Five things to watch this week

A local crime drama, a dystopian sci-fi thriller, a corrupt police officer’s life-changing decision ...

A still from ‘The Kitchen’. Picture: SUPPLIED
A still from ‘The Kitchen’. Picture: SUPPLIED

Soon comes the night — Netflix

A local crime drama series that seems to have been inspired by the legend of notorious former MK operative turned heist kingpin Colin Chauke. Kwenzo Ngcobo stars as Alex Shabane, a liberation struggle veteran, who, in the shadow of the emergence of the rainbow nation in 1990s Johannesburg, realises that he will not be seeing any promised spoils of war and decides to use his skills in the service of crime. It’s a choice that soon proves very lucrative but also one that draws the angry attention of his former comrades in the new government. Embarrassed by his brazen heists and Robin Hood antics, they enlist the services of a former apartheid-era cop to capture Shabane. As the two men become embroiled in a battle in which they will face their personal demons and pit the country’s past against its fragile future, who will win becomes a much bigger question than either of them could have imagined.

The Kitchen — Netflix

Oscar-winning-actor Daniel Kaluuya and architect-turned-director Kibwe Tavares codirect this dystopian sci-fi thriller that takes on the big issues of gentrification and the marginalisation of working-class communities in an imagined London of the year 2040. Kane Robinson stars as Izi, a resident of the defiant neighbourhood known as “the Kitchen”, whose residents are fighting an increasingly desperate battle against the encroachment of policies eliminating social housing and driving ordinary people out of their homes. When Izi decides that it’s time to leave, he participates in one last heist in an attempt to raise the money he needs to make his escape but things take an unexpected turn when a young boy enters his life. The two find themselves in a fight for not only for their own survival but that of the broader community and its struggle for existence and independence.

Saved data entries
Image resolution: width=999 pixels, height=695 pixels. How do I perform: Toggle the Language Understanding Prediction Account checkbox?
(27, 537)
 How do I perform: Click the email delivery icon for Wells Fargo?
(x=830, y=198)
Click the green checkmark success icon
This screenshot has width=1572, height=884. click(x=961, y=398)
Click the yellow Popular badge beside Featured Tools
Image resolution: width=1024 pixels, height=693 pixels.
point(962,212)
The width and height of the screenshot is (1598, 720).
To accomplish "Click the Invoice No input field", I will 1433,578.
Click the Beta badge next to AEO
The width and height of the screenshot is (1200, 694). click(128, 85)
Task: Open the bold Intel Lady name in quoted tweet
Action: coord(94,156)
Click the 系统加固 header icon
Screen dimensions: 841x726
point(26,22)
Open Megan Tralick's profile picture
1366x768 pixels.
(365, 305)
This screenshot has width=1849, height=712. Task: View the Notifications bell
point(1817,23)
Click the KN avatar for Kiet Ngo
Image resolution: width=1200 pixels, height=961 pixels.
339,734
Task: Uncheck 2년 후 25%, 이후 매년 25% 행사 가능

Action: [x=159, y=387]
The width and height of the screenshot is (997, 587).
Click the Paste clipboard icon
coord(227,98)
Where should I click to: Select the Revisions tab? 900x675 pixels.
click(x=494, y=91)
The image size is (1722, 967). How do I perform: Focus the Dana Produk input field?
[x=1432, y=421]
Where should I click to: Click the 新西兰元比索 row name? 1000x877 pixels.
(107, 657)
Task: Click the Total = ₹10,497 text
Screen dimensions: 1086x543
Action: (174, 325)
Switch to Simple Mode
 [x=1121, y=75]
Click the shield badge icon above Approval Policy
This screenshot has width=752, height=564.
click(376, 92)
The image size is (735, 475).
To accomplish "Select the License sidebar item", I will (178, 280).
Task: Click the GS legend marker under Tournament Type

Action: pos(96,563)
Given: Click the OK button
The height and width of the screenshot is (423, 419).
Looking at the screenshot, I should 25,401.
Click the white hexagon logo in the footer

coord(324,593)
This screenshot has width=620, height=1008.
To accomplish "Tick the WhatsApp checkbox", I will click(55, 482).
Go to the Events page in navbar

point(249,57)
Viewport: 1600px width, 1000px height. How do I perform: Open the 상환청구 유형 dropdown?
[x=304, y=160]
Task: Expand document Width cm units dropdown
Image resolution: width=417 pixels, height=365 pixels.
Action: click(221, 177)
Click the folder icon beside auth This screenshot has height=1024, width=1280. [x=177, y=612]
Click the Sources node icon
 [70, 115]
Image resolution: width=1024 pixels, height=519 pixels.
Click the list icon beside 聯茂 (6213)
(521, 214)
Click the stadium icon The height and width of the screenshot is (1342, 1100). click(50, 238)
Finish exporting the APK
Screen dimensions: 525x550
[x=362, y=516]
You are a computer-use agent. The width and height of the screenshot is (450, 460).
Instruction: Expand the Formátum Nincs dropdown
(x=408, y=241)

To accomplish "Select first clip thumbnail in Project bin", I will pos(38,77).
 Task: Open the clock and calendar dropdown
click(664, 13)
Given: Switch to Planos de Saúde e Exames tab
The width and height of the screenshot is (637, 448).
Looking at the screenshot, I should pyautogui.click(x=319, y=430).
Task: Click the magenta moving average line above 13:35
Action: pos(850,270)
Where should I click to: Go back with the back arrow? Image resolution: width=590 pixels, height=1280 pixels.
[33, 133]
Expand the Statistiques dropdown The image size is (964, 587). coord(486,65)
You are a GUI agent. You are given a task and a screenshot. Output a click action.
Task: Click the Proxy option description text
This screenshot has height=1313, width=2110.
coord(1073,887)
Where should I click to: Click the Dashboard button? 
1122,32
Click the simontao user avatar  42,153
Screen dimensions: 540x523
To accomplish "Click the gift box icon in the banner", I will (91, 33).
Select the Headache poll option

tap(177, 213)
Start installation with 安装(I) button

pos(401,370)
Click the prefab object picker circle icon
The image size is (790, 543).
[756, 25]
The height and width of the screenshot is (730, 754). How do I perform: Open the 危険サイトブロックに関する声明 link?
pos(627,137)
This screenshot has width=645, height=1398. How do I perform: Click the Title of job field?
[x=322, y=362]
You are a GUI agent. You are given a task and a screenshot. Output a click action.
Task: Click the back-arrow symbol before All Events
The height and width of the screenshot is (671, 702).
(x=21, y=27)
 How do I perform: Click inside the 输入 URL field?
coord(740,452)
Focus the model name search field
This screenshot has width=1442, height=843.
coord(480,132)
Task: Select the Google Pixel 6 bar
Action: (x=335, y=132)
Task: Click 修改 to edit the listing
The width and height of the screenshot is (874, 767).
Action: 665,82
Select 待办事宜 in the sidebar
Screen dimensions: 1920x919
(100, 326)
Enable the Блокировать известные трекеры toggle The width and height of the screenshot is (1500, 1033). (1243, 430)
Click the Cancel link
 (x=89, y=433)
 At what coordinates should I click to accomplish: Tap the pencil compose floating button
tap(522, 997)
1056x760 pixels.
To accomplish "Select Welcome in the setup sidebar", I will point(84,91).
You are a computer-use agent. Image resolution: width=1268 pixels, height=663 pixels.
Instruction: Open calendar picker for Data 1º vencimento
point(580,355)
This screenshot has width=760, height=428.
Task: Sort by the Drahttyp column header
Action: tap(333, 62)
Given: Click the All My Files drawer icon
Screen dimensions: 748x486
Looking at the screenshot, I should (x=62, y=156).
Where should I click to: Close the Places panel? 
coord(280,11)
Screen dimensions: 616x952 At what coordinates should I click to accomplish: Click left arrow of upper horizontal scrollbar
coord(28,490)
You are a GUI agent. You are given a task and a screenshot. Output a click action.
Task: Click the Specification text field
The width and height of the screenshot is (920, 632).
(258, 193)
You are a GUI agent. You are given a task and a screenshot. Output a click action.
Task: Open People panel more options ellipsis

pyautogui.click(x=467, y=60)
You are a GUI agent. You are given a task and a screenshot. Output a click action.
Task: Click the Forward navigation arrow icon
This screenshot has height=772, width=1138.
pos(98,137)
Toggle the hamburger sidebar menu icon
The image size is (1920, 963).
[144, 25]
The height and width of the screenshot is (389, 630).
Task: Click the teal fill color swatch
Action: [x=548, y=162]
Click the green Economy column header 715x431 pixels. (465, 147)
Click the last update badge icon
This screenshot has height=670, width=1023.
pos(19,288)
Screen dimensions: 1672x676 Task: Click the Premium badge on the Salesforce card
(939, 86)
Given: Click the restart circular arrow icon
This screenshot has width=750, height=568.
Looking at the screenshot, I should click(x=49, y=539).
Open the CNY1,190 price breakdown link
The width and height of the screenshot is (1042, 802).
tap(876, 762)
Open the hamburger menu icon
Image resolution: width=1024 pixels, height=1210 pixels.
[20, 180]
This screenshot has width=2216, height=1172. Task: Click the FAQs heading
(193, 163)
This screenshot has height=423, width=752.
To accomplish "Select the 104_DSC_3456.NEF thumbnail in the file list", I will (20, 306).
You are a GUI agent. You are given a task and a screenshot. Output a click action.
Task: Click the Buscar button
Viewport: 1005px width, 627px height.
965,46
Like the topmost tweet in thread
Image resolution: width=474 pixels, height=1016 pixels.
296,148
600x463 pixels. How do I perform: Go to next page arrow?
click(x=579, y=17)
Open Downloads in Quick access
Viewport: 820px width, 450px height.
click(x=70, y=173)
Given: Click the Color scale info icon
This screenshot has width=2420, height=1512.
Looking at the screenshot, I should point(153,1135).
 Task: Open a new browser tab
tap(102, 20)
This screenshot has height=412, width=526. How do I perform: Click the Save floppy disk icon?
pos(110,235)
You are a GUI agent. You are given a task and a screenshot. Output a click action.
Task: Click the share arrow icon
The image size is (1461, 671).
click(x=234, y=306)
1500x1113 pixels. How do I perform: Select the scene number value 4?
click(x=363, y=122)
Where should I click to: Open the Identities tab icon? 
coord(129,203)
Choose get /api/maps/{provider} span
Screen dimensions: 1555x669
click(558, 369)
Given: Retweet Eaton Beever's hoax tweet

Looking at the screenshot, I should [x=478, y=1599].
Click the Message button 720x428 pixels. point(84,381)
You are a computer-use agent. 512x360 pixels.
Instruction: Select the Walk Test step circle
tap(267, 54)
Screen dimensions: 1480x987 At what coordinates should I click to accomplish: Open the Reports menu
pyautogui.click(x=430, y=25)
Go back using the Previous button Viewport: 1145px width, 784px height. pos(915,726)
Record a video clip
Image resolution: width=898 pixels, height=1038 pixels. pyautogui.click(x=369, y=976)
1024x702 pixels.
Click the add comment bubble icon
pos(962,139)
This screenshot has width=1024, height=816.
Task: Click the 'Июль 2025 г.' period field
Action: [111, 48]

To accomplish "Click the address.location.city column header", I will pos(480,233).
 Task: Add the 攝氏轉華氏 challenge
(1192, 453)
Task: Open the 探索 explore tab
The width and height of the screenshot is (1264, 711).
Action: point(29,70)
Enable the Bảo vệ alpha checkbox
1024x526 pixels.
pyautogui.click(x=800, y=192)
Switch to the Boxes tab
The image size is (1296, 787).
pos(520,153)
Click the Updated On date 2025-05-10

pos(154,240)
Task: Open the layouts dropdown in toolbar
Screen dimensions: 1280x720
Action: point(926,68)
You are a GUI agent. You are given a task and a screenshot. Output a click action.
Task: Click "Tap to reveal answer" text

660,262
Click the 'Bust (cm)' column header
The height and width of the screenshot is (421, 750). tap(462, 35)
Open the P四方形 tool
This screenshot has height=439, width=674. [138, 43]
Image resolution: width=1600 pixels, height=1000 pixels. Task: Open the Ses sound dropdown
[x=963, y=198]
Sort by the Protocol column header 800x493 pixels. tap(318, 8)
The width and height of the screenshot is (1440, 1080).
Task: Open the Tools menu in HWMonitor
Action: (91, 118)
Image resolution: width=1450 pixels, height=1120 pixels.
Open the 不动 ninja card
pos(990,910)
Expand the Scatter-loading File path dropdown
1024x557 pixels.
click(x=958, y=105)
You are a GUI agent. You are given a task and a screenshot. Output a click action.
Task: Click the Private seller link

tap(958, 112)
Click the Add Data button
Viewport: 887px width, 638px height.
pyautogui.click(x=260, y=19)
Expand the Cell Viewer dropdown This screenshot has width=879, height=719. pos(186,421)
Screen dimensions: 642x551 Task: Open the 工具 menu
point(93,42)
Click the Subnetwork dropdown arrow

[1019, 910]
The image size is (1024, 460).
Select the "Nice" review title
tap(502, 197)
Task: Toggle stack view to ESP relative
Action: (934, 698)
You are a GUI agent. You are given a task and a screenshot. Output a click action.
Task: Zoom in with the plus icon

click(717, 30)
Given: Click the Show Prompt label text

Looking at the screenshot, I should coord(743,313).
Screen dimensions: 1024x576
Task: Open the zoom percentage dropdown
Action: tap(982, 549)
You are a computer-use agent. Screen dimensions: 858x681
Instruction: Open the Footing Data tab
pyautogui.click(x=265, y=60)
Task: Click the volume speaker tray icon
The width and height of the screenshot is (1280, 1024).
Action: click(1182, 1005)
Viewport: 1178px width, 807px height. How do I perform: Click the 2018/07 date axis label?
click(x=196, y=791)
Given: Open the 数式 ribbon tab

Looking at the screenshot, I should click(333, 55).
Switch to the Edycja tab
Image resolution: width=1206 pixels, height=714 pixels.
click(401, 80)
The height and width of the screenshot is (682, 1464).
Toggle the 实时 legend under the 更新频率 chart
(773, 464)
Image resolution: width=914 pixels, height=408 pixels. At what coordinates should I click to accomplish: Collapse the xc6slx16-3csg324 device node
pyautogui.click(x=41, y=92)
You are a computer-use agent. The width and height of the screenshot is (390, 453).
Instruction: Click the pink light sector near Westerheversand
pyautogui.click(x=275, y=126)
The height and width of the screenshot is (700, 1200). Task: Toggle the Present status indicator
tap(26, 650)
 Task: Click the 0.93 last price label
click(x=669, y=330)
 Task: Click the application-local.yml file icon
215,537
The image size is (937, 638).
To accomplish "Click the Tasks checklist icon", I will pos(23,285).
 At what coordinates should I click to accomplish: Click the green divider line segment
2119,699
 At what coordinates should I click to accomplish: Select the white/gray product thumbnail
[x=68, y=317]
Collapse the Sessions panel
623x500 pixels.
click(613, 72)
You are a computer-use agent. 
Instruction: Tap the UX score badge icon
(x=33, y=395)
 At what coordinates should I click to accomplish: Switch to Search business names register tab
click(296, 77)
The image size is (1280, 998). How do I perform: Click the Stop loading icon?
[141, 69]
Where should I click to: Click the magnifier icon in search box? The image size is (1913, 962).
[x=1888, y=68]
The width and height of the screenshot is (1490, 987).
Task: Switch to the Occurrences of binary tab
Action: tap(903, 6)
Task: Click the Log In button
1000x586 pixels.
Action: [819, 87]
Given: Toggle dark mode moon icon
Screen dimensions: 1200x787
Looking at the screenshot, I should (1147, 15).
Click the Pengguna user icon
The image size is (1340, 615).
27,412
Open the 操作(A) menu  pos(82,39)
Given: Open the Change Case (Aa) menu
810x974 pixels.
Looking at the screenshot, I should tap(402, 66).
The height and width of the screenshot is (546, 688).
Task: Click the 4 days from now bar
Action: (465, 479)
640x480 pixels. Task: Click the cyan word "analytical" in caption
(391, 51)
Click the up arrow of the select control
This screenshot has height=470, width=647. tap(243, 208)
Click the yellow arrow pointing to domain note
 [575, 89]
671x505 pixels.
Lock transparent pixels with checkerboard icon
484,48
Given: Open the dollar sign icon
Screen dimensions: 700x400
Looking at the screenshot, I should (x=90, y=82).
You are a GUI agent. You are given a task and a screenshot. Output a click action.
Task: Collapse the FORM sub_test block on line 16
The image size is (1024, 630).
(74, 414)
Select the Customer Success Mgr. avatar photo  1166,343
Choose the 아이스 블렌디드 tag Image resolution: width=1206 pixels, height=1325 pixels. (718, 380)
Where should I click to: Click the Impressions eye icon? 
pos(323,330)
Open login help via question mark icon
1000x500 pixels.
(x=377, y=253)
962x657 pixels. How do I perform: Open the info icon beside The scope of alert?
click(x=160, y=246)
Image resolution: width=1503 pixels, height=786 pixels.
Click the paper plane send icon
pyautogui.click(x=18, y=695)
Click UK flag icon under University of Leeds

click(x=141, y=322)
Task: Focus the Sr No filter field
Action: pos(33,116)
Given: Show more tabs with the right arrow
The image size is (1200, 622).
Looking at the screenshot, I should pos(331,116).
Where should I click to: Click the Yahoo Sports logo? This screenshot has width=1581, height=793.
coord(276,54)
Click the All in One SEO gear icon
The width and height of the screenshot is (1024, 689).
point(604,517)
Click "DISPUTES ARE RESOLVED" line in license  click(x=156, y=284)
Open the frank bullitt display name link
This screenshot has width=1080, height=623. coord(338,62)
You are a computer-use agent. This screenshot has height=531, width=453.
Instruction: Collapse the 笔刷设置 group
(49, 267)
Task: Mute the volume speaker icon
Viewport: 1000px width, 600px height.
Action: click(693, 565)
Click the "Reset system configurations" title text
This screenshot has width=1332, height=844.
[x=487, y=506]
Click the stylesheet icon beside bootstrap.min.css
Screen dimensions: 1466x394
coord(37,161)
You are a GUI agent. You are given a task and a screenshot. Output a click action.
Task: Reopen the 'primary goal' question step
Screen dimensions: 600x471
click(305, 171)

- _TASK STATEMENT_:
Say whether each statement agrees with the viewing guide, answering yes or no and quoting the words of the viewing guide that decide it. 1. In "Soon Comes the Night," Shabane's former comrades bring in a former apartheid-era police officer to catch him. 2. "The Kitchen" takes place in an imagined London of 2030. 3. Daniel Kaluuya is the sole director of "The Kitchen."

- _WRITTEN RESPONSE_:
1. Yes: "they enlist the services of a former apartheid-era cop to capture Shabane"
2. No: "an imagined London of the year 2040"
3. No: "Oscar-winning-actor Daniel Kaluuya and architect-turned-director Kibwe Tavares codirect this dystopian sci-fi thriller"